# Multilabel k Nearest Neighbours¶

class skmultilearn.adapt.MLkNN(k=10, s=1.0, ignore_first_neighbours=0)[source]

kNN classification method adapted for multi-label classification

MLkNN builds uses k-NearestNeighbors find nearest examples to a test class and uses Bayesian inference to select assigned labels.

Parameters: k (int) – number of neighbours of each input instance to take into account s (float (default is 1.0)) – the smoothing parameter ignore_first_neighbours (int (default is 0)) – ability to ignore first N neighbours, useful for comparing with other classification software.
knn_

an instance of sklearn.NearestNeighbors – the nearest neighbors single-label classifier used underneath

Note

If you don’t know what ignore_first_neighbours does, the default is safe. Please see this issue.

References

If you use this classifier please cite the original paper introducing the method:

@article{zhang2007ml,
title={ML-KNN: A lazy learning approach to multi-label learning},
author={Zhang, Min-Ling and Zhou, Zhi-Hua},
journal={Pattern recognition},
volume={40},
number={7},
pages={2038--2048},
year={2007},
publisher={Elsevier}
}


Examples

Here’s a very simple example of using MLkNN with a fixed number of neighbors:

from skmultilearn.adapt import MLkNN

classifier = MLkNN(k=3)

# train
classifier.fit(X_train, y_train)

# predict
predictions = classifier.predict(X_test)


You can also use GridSearchCV to find an optimal set of parameters:

from skmultilearn.adapt import MLkNN
from sklearn.model_selection import GridSearchCV

parameters = {'k': range(1,3), 's': [0.5, 0.7, 1.0]}
score = 'f1-macro

clf = GridSearchCV(MLkNN(), parameters, scoring=score)
clf.fit(X, y)

print clf.best_params_, clf.best_score_

# output
({'k': 1, 's': 0.5}, 0.78988303374297597)

fit(X, y)[source]

Fit classifier with training data

Parameters: X (numpy.ndarray or scipy.sparse) – input features, can be a dense or sparse matrix of size (n_samples, n_features) y (numpy.ndaarray or scipy.sparse {0,1}) – binary indicator matrix with label assignments. fitted instance of self self
get_params(deep=True)

Get parameters to sub-objects

Introspection of classifier for search models like cross-validation and grid search.
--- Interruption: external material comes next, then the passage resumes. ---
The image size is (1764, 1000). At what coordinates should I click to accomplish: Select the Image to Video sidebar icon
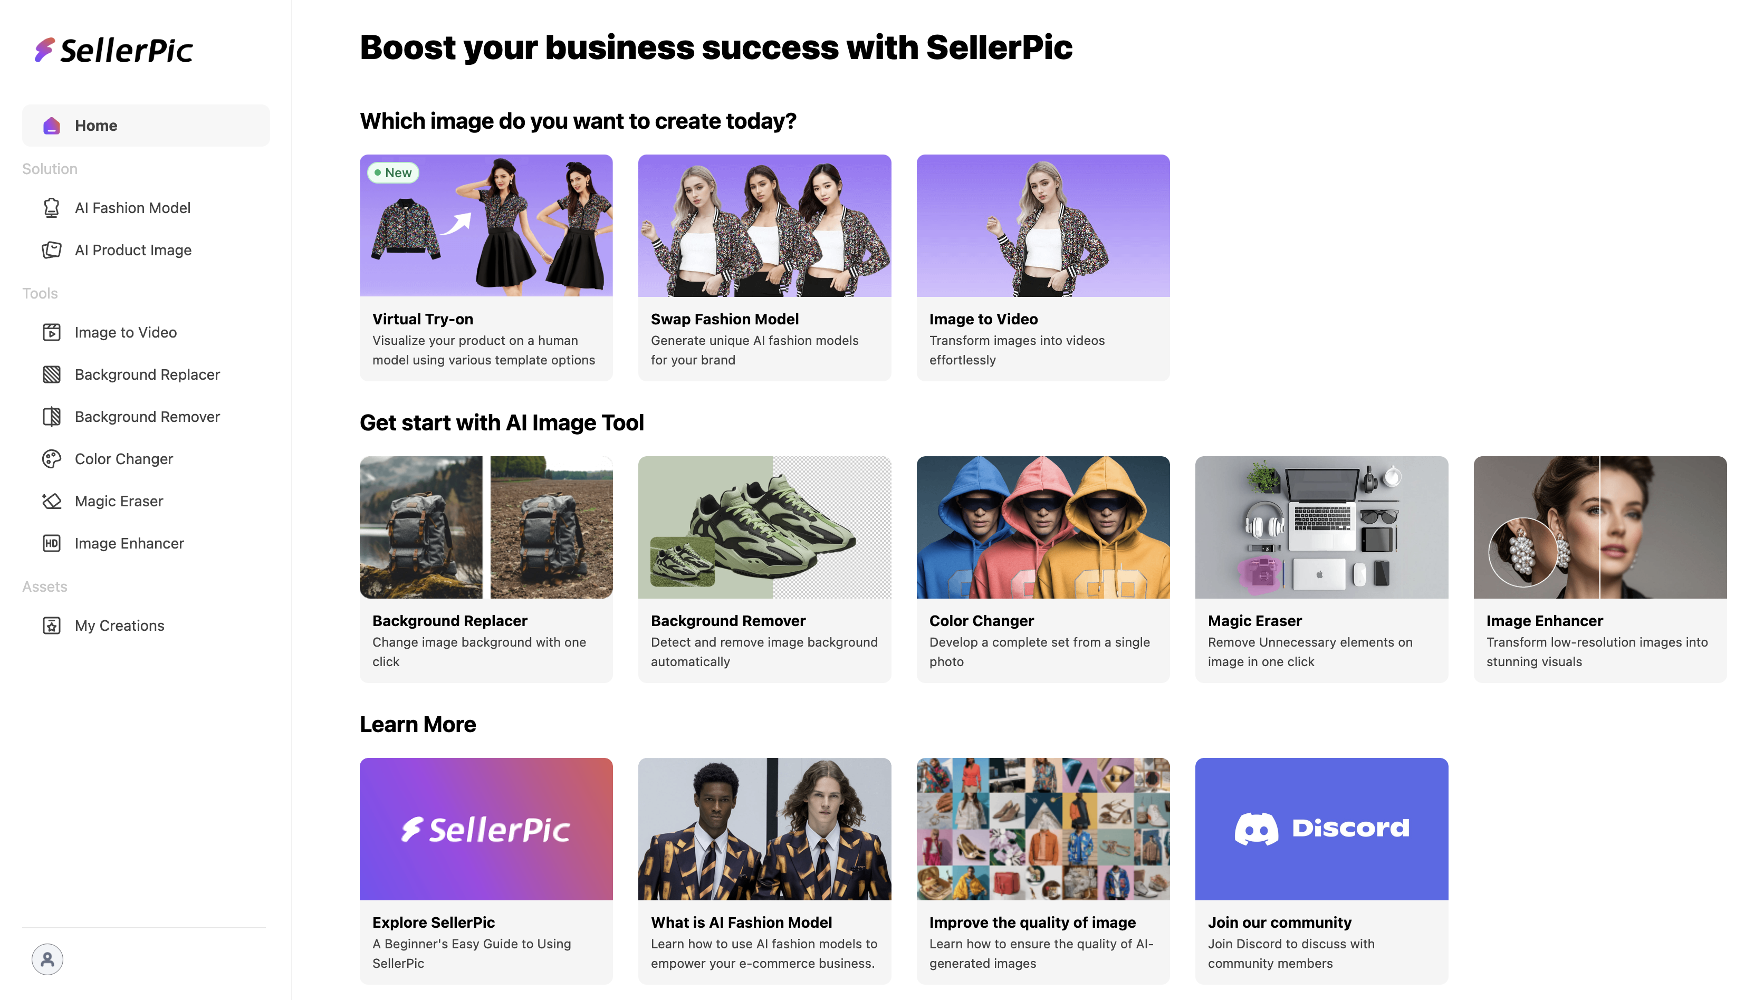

Parameters: deep (bool) – if True all params will be introspected also and appended to the output dictionary. out – dictionary of all parameters and their values. If deep=True the dictionary also holds the parameters of the parameters. dict
predict(X)[source]

Predict labels for X

Parameters: X (numpy.ndarray or scipy.sparse.csc_matrix) – input features of shape (n_samples, n_features) binary indicator matrix with label assignments with shape (n_samples, n_labels) scipy.sparse matrix of int
predict_proba(X)[source]

Predict probabilities of label assignments for X

Parameters: X (numpy.ndarray or scipy.sparse.csc_matrix) – input features of shape (n_samples, n_features) binary indicator matrix with label assignment probabilities with shape (n_samples, n_labels) scipy.sparse matrix of int
score(X, y, sample_weight=None)

Returns the mean accuracy on the given test data and labels.

In multi-label classification, this is the subset accuracy which is a harsh metric since you require for each sample that each label set be correctly predicted.

Parameters: X (array-like, shape = (n_samples, n_features)) – Test samples. y (array-like, shape = (n_samples) or (n_samples, n_outputs)) – True labels for X. sample_weight (array-like, shape = [n_samples], optional) – Sample weights. score – Mean accuracy of self.predict(X) wrt. y. float
set_params(**parameters)

Propagate parameters to sub-objects

Set parameters as returned by get_params. Please see this link.